> [INSTRUCTION 1]:
Answer these questions using the participation coefficient description.
(a) Which authors and year are cited for the method of calculating the participation coefficient?
(b) What value of the node attribute 'level' marks b-nodes?
(c) What attribute should the edges have if the input is a weighted network?

-- EXTRACT PROVIDED start --

The pc function calculates the participation coefficient following Dominguez-Garcia and Kefi (2024). For each connector node i, pc_{i} is calculated as two times the ratio between the lowest degree in both interaction subnetworks divided by the total degree of the node (2\frac{d_{lowest}}{d_{total}}).
Hence, the participation coefficient for all connector nodes (PC_{c}) is represented by the average value of all pc_{i}.
Two types of inputs network.or.subnet_mat1 can be processed:
An "igraph" object with node attribute 'level' (0 for a-nodes, 1 for b-nodes,2 for c-nodes). If the input is a weighted network, the edge should have a 'weight' attribute.
Or a matrix representing subnetwork P, and must be input with
subnet_mat2representing subnetwork Q.

-- EXTRACT PROVIDED end --
-- THE RECORDS start --

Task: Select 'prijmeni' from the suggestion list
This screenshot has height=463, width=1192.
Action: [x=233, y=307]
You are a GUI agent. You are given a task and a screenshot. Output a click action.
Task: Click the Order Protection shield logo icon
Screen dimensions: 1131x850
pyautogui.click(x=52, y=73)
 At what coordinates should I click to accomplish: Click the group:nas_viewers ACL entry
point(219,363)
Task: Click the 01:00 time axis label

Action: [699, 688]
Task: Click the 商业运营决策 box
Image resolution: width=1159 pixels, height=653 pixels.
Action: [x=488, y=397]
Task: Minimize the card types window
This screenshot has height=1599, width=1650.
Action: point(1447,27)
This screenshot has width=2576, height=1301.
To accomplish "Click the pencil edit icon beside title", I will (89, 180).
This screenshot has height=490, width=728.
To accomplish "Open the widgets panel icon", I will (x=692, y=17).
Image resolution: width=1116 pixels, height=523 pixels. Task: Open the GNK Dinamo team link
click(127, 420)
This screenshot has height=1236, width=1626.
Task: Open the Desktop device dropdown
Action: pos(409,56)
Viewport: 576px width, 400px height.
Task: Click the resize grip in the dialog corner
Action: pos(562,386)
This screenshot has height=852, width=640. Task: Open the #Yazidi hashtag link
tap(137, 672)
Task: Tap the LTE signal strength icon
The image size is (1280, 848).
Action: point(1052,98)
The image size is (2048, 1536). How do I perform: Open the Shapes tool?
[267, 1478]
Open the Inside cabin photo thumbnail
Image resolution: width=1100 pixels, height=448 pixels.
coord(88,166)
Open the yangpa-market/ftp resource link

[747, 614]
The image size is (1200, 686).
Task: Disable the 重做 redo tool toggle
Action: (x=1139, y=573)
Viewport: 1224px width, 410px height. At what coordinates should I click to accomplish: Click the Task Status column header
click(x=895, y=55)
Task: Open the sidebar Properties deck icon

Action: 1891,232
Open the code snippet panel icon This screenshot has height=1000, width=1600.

-- THE RECORDS end --

> [INSTRUCTION 2]: How many lines of the entries contain the string "width"? Case counts. Give only the number.

> [FULL SOLUTION 1]:
(a) Dominguez-Garcia and Kefi (2024)
(b) 1
(c) A 'weight' attribute

> [FULL SOLUTION 2]: 12